The following checklist suggests some specific steps you can take to help prevent problems with the Section 2036(a) rule:

 Step 1. Make sure the FLP (or FLLC) is properly established under applicable state law.

 Step 2. Set up the FLP while you are still in relatively good health with a reasonable life expectancy.

 Step 3. In the entity's governing documents (FLP partnership agreement or FLLC operating agreement), identify several legitimate non-tax reasons for setting up the entity. For example, to protect assets from creditors, to plan for business succession or to keep long-held assets under family control.

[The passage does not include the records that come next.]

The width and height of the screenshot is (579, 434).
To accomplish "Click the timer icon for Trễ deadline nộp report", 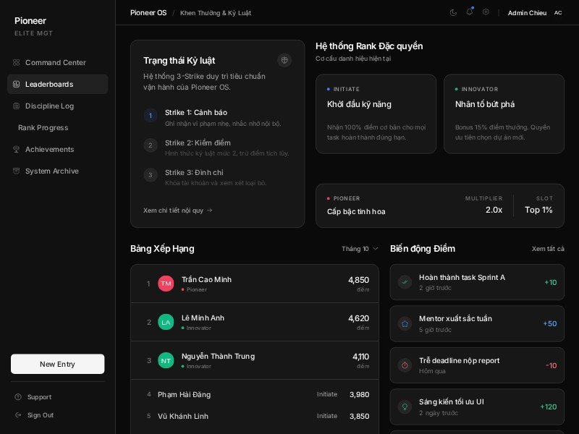I will coord(405,365).
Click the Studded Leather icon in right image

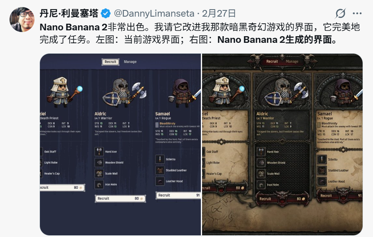[x=322, y=170]

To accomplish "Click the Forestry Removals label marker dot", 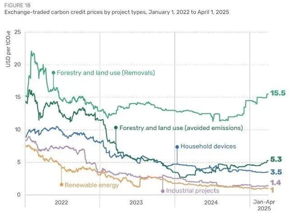I will pyautogui.click(x=53, y=72).
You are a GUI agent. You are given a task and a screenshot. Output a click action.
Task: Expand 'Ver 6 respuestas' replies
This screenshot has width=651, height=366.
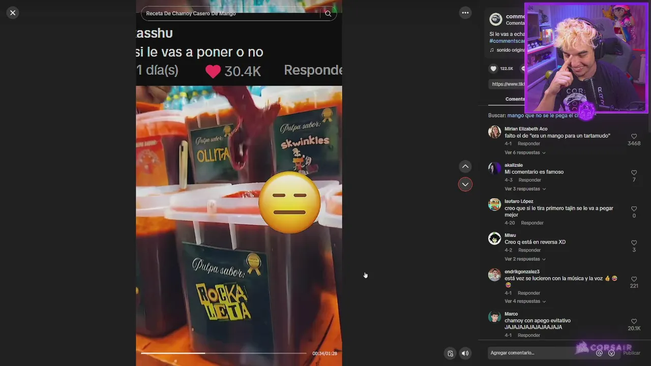point(525,153)
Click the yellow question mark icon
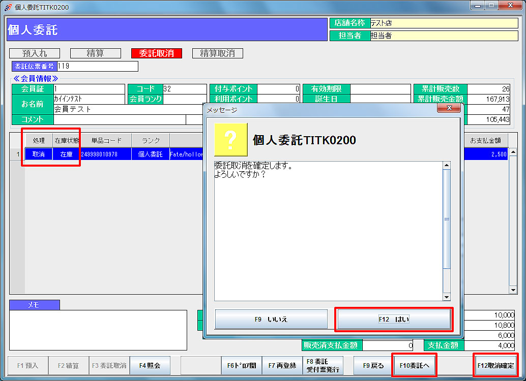Screen dimensions: 526x381 pos(230,140)
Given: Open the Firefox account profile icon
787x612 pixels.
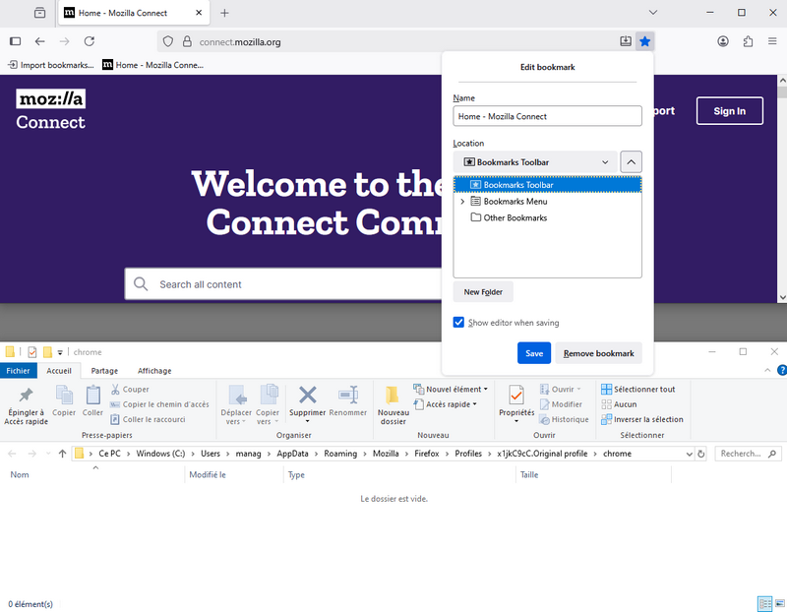Looking at the screenshot, I should click(723, 41).
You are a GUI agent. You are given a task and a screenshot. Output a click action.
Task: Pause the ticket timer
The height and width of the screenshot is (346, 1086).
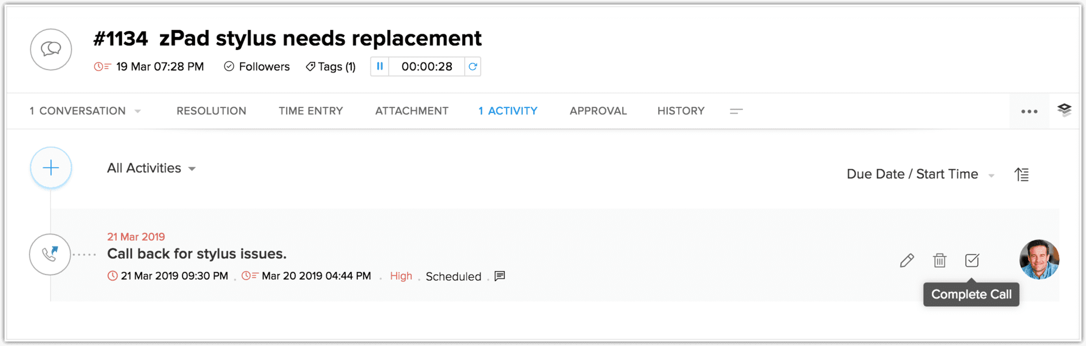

 Step 4. Retitle all contributed assets in the entity's name. But don't transfer so much to the FLP that you are left without enough financial resources to live on. In other words, don't count on dipping into the entity's assets to cover your personal financial needs. Don't transfer personal assets (such as residences, cars and furniture). Contribute only assets that will be held by the entity for business or investment reasons.

 Step 5. Set up a separate bank account for the FLP. Obtain a taxpayer ID number for the entity. Obtain necessary licenses and permits and pay all applicable state and local fees. File all applicable federal, state, and local tax and information returns. You will probably need professional help with this.

 Step 6. Recognize that in today's tax world, you cannot have undiluted management control over the FLP. Instead, be ready to share management powers with your spouse, a lower-generation family member, or an independent third party (such as your accountant or attorney). Be prepared to give this person (or these persons) sufficient voting power to override you on key issues, such as when to liquidate the entity, when to authorize cash distributions, and when to permit lower generation family members to sell their ownership interests or have them redeemed.

 Step 7. Distribute cash from the FLP strictly in proportion to ownership interests. Avoid other cash transfers such as purported loans from the entity to you. (Do not rely on non-prorata distributions to cover your personal financial needs.)

 Step 8. Make meaningful annual cash distributions to all FLP partners. This heads off the perception that partners other than you don't actually have any current stake in the entity.

 Step 9. If possible, arrange to have the other family members who will become FLP partners contribute at least some assets at the time the entity is established. When possible, include one or more partners who are not family members. Of course, the advice in this last step may be unrealistic. If so, you should still be on solid ground with the IRS if you dutifully take Steps 1 through 8.